╔══

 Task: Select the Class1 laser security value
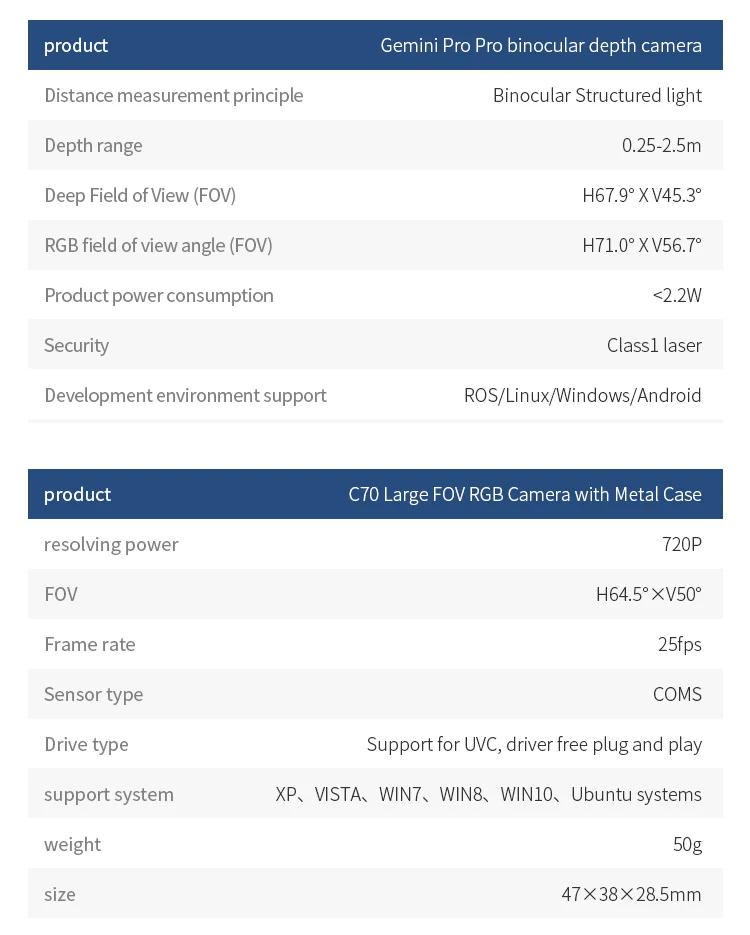pyautogui.click(x=654, y=345)
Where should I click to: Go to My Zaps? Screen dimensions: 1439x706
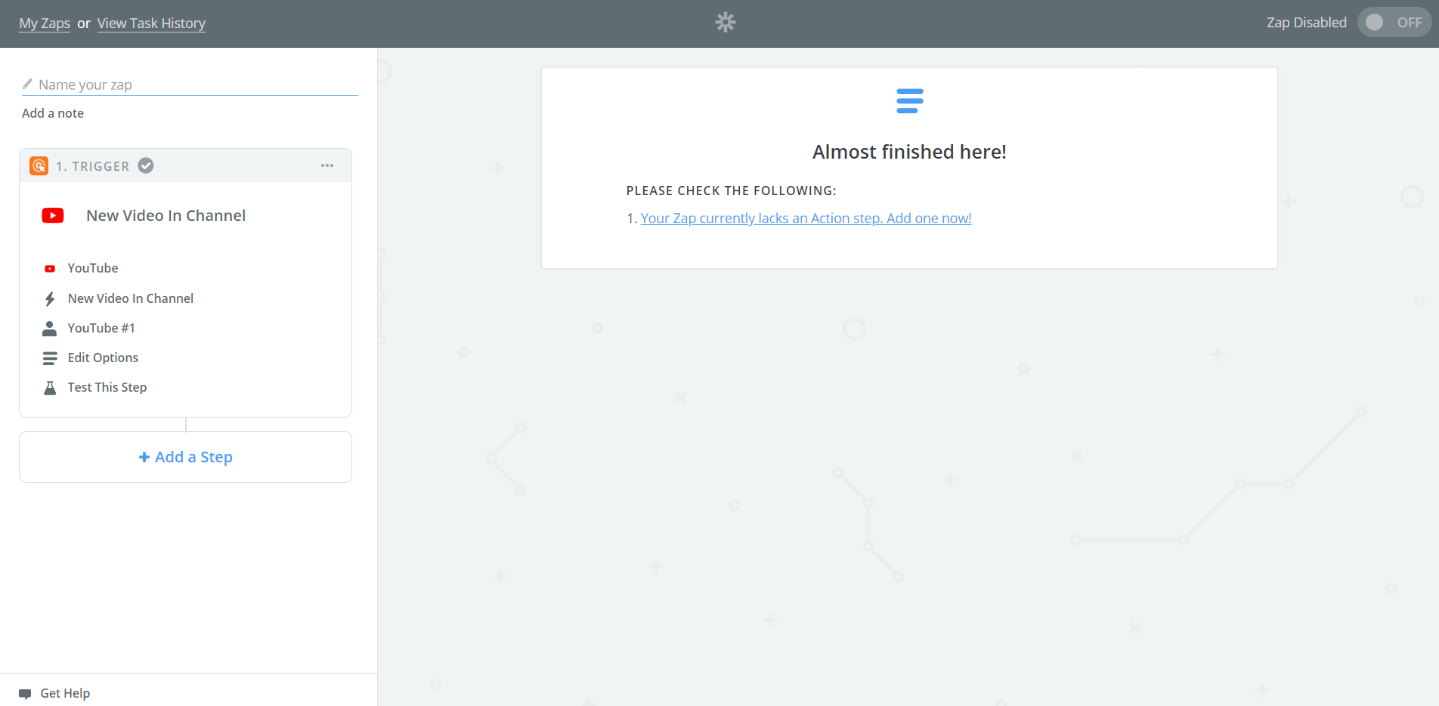[x=44, y=22]
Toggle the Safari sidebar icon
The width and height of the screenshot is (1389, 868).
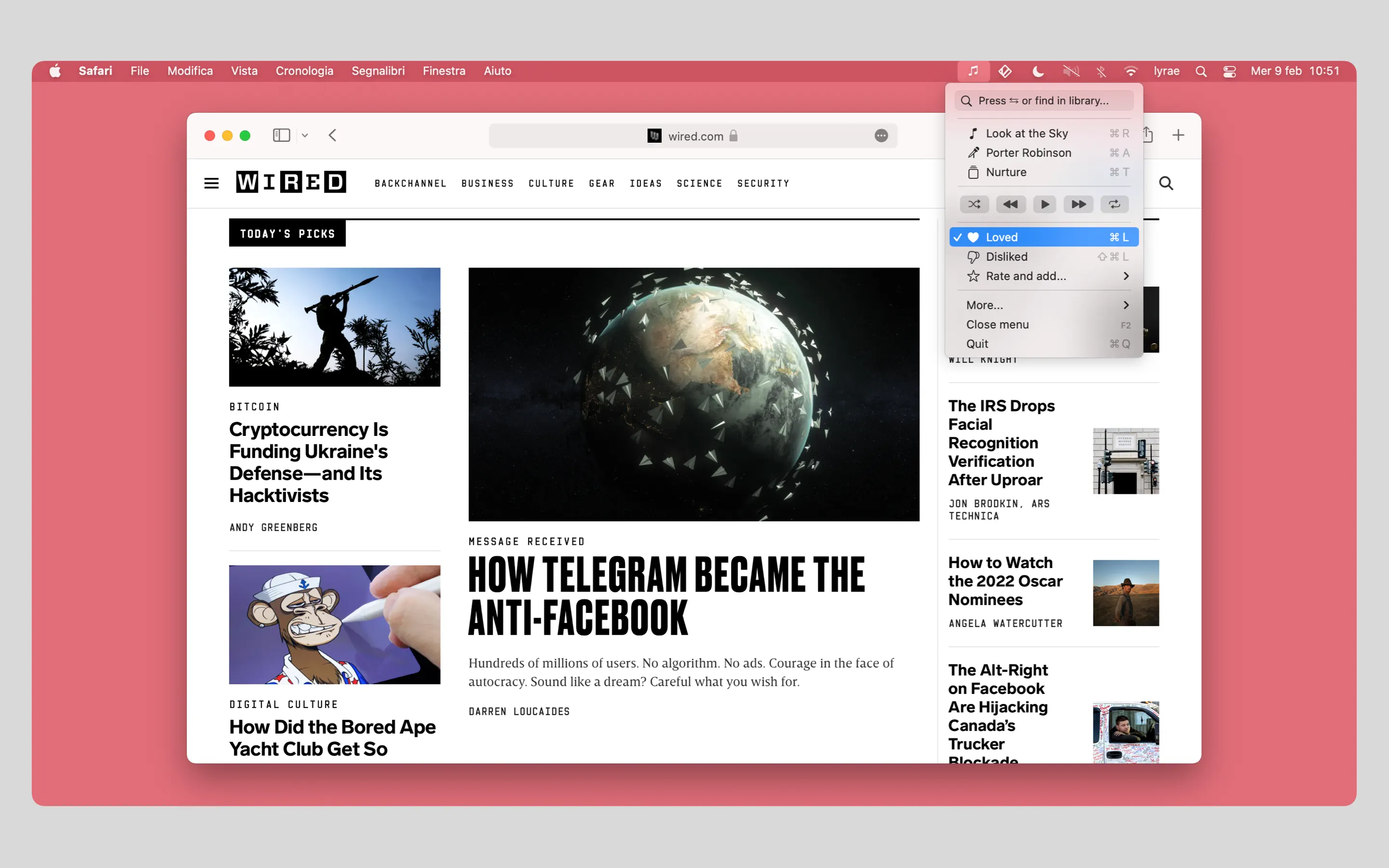pos(281,136)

╚══

Task details: Repeat every line above, requests included, and scale each coordinate in the answers by 0.6, rounding to whole numbers with halves going up. Keep the numbers inside the requests as they are, and omit the pictures.

Exercise result:
 Task: Select the Class1 laser security value
pyautogui.click(x=392, y=207)
Where should I click to: Go to My Zaps? Screen dimensions: 1439x706
[x=26, y=13]
Toggle the Safari sidebar icon
The width and height of the screenshot is (1389, 868).
pos(169,82)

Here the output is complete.